▶ [Problem 1]: From the article on the album LifeTimes, reproduce word for word the part that opens with the words containing "LifeTimes is an" and closes with "and Patrick Moraz.".
▶ [Problem 2]: According to the article on the album LifeTimes, who wrote the string portions?
▶ [Problem 3]: Extend the article on the album LifeTimes, picking up after its final sentence.

▶ [Exercise passage]:

__________

Studio album by Diana Hubbard
- Released: 1979
- Recorded: 1979
- Genre: Jazz, Pop
- Length: 39:31
- Label: Waterhouse Records 8
- Producer: Jimmie Spheeris

= LifeTimes =

LifeTimes is an album by Diana Hubbard, released in 1979 by Waterhouse Records 8. In addition to Diana Hubbard, the album includes musical contributions from Chick Corea, Stanley Clarke, John Goodsall, Michael Boddicker, and Patrick Moraz.

==Background==
Diana Hubbard was born in London, the daughter of L. Ron Hubbard, the leader of Scientology, a new religious movement often characterized as a cult. She was born Diana Meredith DeWolf Hubbard on September 24, 1952, to L. Ron Hubbard and his third wife, Mary Sue Hubbard, their first child together She composed sonatas for piano at age 6. In her early years as a teenager, she lived at Scientology's United Kingdom headquarters, Saint Hill Manor, along with her brother, Quentin Hubbard. She attended the Royal Academy, where she took courses in ballet and music. At the age of 15, she left the Royal Academy, in order to serve within the Scientology organization and assist her father. During the bulk of her teenage years, she lived on her father's yacht, located in the Mediterranean. By age 16, she rose to the rank of Lieutenant Commander within the Sea Org, a Scientology managerial and paramilitary organization. She became a spokesperson for the Church of Scientology within the United States in 1969. In 1979, Hubbard lived with her husband, audiophile Jonathan Horwich and her daughter Roanne, in Clearwater, Florida. In 1980, she served as an executive within the Church of Scientology, and as of 2001 she maintained a leadership position within the organization.

==Production==
The album was produced by an independent label, Waterhouse Records 8. Waterhouse Records was based in Minnesota, and at the time of the album's release it was available by mail order from Minneapolis. It includes performances from musicians Chick Corea and Stanley Clarke – both Scientologists. Other noteworthy contributors include Patrick Moraz and Denny Seiwell. Musical artist Jimmie Spheeris persuaded Hubbard to record the album, and also served as its executive producer. The string portions were written by David Campbell.

__________

▶ [Recorded information]:
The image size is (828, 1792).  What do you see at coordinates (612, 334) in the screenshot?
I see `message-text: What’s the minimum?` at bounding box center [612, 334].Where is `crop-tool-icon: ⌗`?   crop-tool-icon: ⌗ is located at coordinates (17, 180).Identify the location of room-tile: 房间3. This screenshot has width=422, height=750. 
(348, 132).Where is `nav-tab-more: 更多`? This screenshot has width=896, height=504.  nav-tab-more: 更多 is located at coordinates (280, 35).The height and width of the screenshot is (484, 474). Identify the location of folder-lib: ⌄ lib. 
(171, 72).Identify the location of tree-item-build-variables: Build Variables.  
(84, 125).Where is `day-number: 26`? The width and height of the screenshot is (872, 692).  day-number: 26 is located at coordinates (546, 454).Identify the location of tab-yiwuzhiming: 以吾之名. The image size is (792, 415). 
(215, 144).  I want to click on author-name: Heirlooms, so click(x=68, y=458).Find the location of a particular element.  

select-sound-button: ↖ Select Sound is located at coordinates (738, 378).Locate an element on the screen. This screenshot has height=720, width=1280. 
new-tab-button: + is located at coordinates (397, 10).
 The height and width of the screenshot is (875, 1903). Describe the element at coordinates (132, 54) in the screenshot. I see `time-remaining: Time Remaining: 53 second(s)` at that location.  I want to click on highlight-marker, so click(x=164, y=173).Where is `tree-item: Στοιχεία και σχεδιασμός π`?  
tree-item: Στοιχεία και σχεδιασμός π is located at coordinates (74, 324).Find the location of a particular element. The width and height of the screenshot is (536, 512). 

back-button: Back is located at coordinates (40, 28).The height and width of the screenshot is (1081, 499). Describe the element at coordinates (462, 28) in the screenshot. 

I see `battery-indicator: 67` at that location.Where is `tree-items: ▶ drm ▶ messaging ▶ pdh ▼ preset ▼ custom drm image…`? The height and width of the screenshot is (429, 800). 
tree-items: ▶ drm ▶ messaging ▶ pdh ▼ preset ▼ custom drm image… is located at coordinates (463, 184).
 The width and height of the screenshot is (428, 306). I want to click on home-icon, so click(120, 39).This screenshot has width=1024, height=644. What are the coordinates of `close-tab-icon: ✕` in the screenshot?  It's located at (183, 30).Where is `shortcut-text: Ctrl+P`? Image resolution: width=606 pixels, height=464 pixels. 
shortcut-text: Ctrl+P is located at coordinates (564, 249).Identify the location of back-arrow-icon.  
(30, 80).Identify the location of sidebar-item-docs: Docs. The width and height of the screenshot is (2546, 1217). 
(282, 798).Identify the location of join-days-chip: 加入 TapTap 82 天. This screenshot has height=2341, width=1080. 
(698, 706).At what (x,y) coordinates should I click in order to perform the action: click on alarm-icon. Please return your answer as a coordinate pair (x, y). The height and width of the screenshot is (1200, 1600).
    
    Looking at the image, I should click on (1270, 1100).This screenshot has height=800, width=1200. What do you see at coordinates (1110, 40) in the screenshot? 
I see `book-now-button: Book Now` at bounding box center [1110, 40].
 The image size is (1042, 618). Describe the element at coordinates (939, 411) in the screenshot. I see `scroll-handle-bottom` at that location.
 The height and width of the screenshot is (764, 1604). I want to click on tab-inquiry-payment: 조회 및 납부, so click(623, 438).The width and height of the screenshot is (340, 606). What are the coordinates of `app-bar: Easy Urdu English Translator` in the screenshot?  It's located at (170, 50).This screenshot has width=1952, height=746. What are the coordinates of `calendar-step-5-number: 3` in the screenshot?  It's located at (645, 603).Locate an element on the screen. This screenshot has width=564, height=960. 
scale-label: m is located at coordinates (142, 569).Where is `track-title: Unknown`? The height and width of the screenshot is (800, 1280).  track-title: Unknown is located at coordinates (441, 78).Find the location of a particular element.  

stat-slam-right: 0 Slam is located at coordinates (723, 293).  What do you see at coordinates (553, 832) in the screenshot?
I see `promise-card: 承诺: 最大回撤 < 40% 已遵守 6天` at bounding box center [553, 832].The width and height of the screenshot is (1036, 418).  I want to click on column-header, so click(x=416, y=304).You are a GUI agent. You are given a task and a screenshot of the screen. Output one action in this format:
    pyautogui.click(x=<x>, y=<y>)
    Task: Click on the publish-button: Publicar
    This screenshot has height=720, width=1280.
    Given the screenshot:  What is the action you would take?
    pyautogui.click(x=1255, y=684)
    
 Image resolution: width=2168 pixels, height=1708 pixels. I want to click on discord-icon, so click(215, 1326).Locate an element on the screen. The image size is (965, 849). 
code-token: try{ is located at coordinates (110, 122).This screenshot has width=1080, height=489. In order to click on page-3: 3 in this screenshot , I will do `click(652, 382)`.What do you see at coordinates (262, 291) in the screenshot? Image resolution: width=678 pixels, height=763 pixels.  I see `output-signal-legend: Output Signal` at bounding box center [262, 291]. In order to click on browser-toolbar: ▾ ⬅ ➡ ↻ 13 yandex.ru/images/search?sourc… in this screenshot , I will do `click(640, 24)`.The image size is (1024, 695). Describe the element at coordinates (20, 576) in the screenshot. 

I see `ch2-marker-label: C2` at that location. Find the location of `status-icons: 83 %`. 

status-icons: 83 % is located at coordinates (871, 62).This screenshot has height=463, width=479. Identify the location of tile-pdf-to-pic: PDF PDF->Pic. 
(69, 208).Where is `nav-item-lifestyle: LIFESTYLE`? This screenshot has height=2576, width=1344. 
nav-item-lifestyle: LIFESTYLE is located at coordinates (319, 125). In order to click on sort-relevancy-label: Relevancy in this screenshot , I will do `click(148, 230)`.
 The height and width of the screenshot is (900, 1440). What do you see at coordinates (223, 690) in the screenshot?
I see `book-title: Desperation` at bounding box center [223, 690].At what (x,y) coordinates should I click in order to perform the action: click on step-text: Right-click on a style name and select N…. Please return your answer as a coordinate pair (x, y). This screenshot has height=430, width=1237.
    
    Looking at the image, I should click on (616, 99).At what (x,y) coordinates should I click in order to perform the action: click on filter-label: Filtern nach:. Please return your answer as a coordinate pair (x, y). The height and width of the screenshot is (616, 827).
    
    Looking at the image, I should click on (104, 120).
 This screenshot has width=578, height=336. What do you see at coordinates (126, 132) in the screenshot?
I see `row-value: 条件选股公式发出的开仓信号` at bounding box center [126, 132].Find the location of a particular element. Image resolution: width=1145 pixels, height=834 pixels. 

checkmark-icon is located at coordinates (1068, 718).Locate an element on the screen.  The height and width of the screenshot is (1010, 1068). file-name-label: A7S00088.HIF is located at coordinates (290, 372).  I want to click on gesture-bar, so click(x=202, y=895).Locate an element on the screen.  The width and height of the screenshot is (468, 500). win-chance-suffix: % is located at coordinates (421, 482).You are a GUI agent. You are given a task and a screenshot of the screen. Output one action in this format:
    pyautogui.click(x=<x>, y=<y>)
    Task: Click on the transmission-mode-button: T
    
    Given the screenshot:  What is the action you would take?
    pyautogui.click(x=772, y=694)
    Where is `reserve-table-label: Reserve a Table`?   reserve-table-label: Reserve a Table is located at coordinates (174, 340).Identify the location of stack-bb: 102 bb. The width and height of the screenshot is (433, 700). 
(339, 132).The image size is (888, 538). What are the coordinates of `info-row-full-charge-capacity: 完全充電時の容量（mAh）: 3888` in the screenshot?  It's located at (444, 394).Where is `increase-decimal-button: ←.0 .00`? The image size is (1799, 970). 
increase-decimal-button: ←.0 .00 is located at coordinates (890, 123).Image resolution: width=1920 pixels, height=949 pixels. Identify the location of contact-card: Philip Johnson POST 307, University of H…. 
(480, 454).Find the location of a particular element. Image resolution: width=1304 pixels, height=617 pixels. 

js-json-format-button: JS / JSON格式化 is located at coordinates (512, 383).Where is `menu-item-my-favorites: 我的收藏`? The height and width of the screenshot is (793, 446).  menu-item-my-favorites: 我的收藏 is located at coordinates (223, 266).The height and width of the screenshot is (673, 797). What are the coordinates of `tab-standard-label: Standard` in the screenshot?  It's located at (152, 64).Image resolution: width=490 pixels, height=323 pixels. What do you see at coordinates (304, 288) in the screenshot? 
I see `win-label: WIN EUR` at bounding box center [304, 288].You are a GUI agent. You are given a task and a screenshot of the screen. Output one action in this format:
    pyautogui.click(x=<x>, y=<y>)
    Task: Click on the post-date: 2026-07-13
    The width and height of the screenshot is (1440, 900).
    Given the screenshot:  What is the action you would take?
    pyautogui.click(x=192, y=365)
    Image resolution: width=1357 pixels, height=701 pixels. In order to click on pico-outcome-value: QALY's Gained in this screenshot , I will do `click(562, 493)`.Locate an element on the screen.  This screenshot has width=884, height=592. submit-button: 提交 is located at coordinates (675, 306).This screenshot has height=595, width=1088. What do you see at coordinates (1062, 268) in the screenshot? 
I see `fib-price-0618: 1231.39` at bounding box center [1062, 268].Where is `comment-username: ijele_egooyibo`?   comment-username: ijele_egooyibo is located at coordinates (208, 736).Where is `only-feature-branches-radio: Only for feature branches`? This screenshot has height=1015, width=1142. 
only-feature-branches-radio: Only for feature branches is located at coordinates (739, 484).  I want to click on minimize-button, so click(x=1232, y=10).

__________

▶ [Written response 1]:
LifeTimes is an album by Diana Hubbard, released in 1979 by Waterhouse Records 8. In addition to Diana Hubbard, the album includes musical contributions from Chick Corea, Stanley Clarke, John Goodsall, Michael Boddicker, and Patrick Moraz.

▶ [Written response 2]: David Campbell wrote the string portions.

▶ [Written response 3]:
Hubbard wrote all of the music for the album, with contributors utilizing instruments including synthesizers, bass, woodwinds, strings, and a bouzouki. She plays piano on the album. Most of the pieces on the album are of three to four minutes in duration. Wayne Isaak served as the Waterhouse Records publicist for the album. In publicity for the album, marketing compared Hubbard's musical writing style to that of Erik Satie. The album cover was marketed with a sticker on the outside wrapping advertising the fact that it was endorsed by Stanley Clarke.

==Reception==
The album received poor critical reception. In a review of the album for The Harvard Crimson, Thomas M. Levenson wrote, "Hubbard's music does not, as a result, offend the listener. It's not execrable. It is just extraordinarily dull. As a pianist/composer, Hubbard sounds like Bruckner rewritten for the dentist's office." Don Lewis reviewed the album for The Milwaukee Journal, and commented, "It's peaceful, attractive music, even though, after a while, it sounds like many of Miss Hubbard's compositions are swatches from the same bolt of cloth."

Billboard highlighted the album in its column, "Billboard's Top Album Picks", in the section "First Time Around". Billboard described the album as "a light classics pop LP" and noted, "The music is mostly soft and pretty drawing from many ethnic sources." The Sarasota Herald-Tribune described the album as "an instrumental with a medieval quality in the all-encompassing and sometimes mysterious sound of strings, piano and rhythm section. The repetitive phrasing and rolling melody are synthesized tone and nuance." The St. Petersburg Times described Hubbard's piano compositions as "fresh, haunting melodies".

"Rose Coloured Lights" was issued as a single on Waterhouse 15003 and hit #40 on the Billboard Adult Contemporary chart in 1980.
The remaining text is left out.